→ **What you should do**
Reproduce verbatim the lines of the items below, from the line containing "Open the FORMULAS ribbon tab" through the line containing "coord(436,443)", both included.

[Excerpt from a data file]
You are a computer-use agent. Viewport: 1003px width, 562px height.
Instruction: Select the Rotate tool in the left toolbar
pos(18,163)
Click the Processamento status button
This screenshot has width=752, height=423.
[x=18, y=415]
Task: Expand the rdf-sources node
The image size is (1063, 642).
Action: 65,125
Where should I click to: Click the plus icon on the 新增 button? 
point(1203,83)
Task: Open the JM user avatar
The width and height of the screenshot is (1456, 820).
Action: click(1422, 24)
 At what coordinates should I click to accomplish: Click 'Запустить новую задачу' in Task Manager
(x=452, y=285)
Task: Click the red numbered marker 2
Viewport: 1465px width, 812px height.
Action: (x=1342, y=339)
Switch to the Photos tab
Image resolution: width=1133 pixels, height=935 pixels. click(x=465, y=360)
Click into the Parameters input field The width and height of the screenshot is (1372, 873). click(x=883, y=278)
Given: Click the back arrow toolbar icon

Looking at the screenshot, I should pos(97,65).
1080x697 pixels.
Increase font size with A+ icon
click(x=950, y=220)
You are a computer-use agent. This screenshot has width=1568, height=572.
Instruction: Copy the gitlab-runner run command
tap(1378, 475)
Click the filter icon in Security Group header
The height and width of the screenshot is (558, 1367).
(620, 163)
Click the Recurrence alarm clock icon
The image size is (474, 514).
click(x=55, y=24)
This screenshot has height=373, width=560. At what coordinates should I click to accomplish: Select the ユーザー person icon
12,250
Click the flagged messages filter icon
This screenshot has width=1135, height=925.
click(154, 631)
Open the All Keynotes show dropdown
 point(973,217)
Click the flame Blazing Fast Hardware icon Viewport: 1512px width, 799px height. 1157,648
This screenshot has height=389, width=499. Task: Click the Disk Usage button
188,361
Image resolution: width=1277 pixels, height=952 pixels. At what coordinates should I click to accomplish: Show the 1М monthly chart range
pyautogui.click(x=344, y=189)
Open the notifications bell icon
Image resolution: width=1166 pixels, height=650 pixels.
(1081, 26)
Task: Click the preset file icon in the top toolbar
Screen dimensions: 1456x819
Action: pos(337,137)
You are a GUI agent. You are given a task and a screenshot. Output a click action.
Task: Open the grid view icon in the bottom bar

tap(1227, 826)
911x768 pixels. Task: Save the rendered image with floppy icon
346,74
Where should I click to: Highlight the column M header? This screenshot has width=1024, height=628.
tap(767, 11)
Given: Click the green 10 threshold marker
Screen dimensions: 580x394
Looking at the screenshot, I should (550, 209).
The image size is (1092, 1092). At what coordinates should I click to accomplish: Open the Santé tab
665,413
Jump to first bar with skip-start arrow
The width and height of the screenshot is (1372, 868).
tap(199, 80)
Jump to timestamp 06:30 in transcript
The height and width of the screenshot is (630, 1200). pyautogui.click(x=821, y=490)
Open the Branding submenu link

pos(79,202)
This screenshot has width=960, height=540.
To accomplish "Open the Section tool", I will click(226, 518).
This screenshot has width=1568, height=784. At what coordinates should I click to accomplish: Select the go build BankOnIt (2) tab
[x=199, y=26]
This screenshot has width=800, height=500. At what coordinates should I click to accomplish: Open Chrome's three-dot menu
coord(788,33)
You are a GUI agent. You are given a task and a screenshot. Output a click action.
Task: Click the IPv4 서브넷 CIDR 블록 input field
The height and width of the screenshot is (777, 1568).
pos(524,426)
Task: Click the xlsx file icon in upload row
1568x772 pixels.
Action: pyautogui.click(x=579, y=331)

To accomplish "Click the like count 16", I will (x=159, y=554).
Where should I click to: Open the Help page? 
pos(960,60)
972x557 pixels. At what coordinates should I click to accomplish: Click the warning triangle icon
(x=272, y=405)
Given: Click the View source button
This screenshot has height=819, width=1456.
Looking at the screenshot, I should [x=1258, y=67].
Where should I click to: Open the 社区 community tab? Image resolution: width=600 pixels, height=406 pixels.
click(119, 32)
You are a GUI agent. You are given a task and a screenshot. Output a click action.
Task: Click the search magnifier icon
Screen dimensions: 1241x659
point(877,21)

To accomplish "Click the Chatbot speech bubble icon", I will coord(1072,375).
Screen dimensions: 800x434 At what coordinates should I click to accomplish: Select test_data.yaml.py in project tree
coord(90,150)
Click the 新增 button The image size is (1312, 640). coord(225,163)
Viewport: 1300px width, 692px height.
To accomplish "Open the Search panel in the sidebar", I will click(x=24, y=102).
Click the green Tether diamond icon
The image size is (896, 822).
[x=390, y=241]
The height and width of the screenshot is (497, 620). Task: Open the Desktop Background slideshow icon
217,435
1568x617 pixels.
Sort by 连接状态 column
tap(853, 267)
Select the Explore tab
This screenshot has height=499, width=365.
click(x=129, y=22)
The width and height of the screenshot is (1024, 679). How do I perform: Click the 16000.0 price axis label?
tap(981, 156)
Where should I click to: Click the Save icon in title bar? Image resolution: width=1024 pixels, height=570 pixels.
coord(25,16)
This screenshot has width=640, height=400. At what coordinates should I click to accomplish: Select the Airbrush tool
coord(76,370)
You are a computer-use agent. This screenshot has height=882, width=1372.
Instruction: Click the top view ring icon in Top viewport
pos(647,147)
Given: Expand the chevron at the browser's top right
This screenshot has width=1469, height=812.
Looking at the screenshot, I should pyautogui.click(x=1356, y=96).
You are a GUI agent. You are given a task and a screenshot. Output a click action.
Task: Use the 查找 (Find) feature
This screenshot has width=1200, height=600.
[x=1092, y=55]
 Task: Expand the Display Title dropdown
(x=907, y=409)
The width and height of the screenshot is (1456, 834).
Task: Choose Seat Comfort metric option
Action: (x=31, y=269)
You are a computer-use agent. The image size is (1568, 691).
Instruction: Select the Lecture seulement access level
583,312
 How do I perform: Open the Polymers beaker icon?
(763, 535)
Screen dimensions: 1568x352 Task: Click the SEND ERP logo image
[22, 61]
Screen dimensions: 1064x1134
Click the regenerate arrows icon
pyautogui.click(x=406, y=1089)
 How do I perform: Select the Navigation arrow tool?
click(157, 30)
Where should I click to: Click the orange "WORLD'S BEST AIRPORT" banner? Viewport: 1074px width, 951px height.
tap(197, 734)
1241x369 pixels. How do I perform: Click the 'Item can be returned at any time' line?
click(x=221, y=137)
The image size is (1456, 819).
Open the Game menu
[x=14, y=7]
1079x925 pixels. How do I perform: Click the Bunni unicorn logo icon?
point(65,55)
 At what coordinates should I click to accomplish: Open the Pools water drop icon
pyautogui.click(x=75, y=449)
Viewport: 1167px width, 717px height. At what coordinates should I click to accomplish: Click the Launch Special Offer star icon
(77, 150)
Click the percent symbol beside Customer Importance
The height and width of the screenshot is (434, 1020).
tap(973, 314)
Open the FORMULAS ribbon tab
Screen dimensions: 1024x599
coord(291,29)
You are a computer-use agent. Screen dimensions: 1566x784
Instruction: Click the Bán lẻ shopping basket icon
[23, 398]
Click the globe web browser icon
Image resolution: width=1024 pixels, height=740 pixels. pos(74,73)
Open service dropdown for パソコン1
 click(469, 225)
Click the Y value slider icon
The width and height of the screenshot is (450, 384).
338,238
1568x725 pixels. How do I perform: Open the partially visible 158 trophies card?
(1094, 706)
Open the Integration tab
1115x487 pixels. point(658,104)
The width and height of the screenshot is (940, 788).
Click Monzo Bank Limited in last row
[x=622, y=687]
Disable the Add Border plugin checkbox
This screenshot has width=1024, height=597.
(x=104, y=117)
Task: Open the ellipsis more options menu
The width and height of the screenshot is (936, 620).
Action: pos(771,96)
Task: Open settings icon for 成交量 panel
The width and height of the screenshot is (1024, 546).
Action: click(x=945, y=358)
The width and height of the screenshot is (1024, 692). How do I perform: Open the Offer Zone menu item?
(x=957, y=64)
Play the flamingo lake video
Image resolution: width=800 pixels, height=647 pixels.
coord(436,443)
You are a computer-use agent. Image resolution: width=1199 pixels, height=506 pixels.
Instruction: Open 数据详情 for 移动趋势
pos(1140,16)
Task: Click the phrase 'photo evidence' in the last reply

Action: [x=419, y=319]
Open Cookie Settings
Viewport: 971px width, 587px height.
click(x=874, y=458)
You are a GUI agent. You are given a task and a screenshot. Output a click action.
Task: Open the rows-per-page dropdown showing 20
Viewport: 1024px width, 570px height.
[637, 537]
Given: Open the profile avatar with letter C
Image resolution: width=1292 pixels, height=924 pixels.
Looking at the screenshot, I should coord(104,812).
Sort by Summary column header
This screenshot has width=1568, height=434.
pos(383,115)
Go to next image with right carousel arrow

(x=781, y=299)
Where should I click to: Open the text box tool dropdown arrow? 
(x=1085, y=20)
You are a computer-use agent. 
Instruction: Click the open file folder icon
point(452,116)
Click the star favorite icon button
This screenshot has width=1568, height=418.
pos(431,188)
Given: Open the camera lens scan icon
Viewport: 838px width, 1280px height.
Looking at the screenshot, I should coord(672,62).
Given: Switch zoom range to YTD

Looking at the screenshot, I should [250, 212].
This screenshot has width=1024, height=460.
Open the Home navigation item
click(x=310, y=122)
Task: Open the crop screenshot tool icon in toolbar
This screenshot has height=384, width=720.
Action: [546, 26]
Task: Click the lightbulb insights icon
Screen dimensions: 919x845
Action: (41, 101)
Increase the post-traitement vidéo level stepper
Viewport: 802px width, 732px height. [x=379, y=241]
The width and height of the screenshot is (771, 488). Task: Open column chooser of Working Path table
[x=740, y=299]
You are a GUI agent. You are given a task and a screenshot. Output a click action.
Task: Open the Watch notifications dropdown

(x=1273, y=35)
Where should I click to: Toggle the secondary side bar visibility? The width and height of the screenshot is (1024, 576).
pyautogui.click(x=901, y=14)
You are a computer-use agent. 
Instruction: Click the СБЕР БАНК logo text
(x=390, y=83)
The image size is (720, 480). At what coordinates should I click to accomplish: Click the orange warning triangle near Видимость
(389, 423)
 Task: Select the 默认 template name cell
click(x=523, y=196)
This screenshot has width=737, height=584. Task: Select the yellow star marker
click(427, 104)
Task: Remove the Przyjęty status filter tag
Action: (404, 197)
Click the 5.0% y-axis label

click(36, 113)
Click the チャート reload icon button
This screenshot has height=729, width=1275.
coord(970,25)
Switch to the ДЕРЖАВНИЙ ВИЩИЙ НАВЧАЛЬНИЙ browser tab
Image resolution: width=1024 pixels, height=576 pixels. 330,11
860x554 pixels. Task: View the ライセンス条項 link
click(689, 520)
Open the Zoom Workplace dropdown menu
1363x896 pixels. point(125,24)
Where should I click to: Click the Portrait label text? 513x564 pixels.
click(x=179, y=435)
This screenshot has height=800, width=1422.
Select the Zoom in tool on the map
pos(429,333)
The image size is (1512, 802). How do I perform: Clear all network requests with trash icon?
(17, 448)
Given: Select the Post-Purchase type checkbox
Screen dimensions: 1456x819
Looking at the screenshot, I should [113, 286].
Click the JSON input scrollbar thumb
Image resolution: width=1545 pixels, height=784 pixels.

→ **Response**
Open the FORMULAS ribbon tab
Screen dimensions: 1024x599
coord(291,29)
You are a computer-use agent. Screen dimensions: 1566x784
Instruction: Click the Bán lẻ shopping basket icon
[23, 398]
Click the globe web browser icon
Image resolution: width=1024 pixels, height=740 pixels. pos(74,73)
Open service dropdown for パソコン1
 click(469, 225)
Click the Y value slider icon
The width and height of the screenshot is (450, 384).
338,238
1568x725 pixels. How do I perform: Open the partially visible 158 trophies card?
(1094, 706)
Open the Integration tab
1115x487 pixels. point(658,104)
The width and height of the screenshot is (940, 788).
Click Monzo Bank Limited in last row
[x=622, y=687]
Disable the Add Border plugin checkbox
This screenshot has width=1024, height=597.
(x=104, y=117)
Task: Open the ellipsis more options menu
The width and height of the screenshot is (936, 620).
Action: pos(771,96)
Task: Open settings icon for 成交量 panel
The width and height of the screenshot is (1024, 546).
Action: click(x=945, y=358)
The width and height of the screenshot is (1024, 692). How do I perform: Open the Offer Zone menu item?
(x=957, y=64)
Play the flamingo lake video
Image resolution: width=800 pixels, height=647 pixels.
coord(436,443)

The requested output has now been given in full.